Objective: To remotely trigger and perform the feedback control of a pick and place operation with a 5-axis robotic arm
In robotics, trajectory is the time-bound path profile that the robotic tool or end-effector has to traverse generally to execute a manipulation task such as a pick and place operation. Making the manipulator follow a given trajectory is nothing but controlling the manipulator joint actuators in such a way that the desired path profile can be traversed with the highest possible accuracy.
Therefore suitable control schemes need to be designed.
While developing control strategies two things are done in the first place:
1. The robotic manipulator to be controlled is mathematically modeled based on the physics governing the system.
2. The manipulator is fitted with sensors and actuators to enable it to feed information from its environment to its controller and to respond according to the instructions of its controller (usually a microcontroller) respectively.
This control strategy can be open-loop control or closed-loop (feedback) control.
Open loop control is the simplest form of trajectory planning. In this scheme, the control algorithm is fed as input to the robot controller. The controller then sends the control signal to the actuators and the end-effector moves accordingly. This system of planning and control is inaccurate as there is no way in which the configuration attained by the end-effector at the end can be verified.
Due to difficulties in exactly computing the manipulator parameters like link length, link inertia, etc. and presence of certain uncertain/variable factors like payload (object) to be manipulated, friction, backlash, etc. the end-effector cannot execute the exact trajectory if open loop control is employed.
For this reason closed-loop control or feedback control is employed. Here after the manipulator has moved to a commanded configuration the sensors attached to them verify whether there is any error between the path to follow (desired trajectory) and the actual path that has been traversed. In case of error the sensors feedback this difference (error) to the robot controller which then sends the necessary control signal again till the desired configuration has been acquired by the manipulator to a high level of accuracy.

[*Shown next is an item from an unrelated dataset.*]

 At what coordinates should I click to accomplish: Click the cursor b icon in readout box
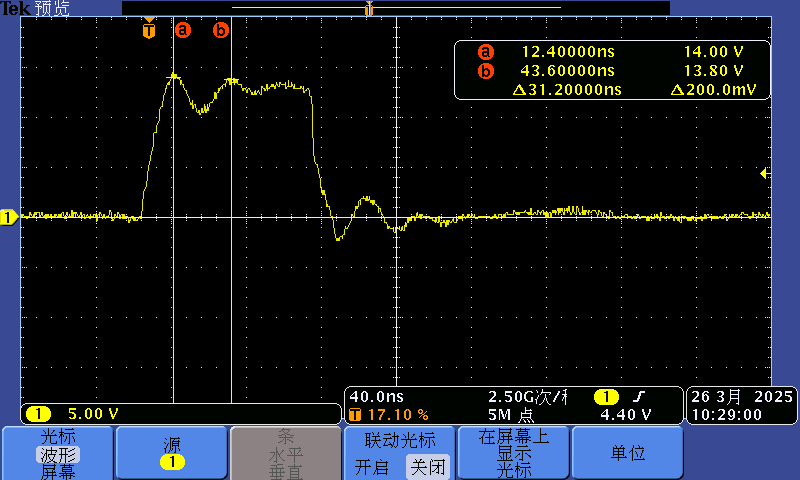pyautogui.click(x=486, y=71)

This employed feedback control scheme can again be linear as well as non-linear.
For a large number of practical robot operations the robot moves rather slowly. In such a case, the joints of the robot can be controlled independently and the robotic system can be modeled mathematically by a set of linear differential equations with constant coefficients. Thus linear control schemes can be applied.
However if the robot moves fast then joints need to move simultaneously. So they cannot be controlled independently. Such a system can be modeled mathematically only by non-linear differential equations because of large dynamic coupling of joint torques.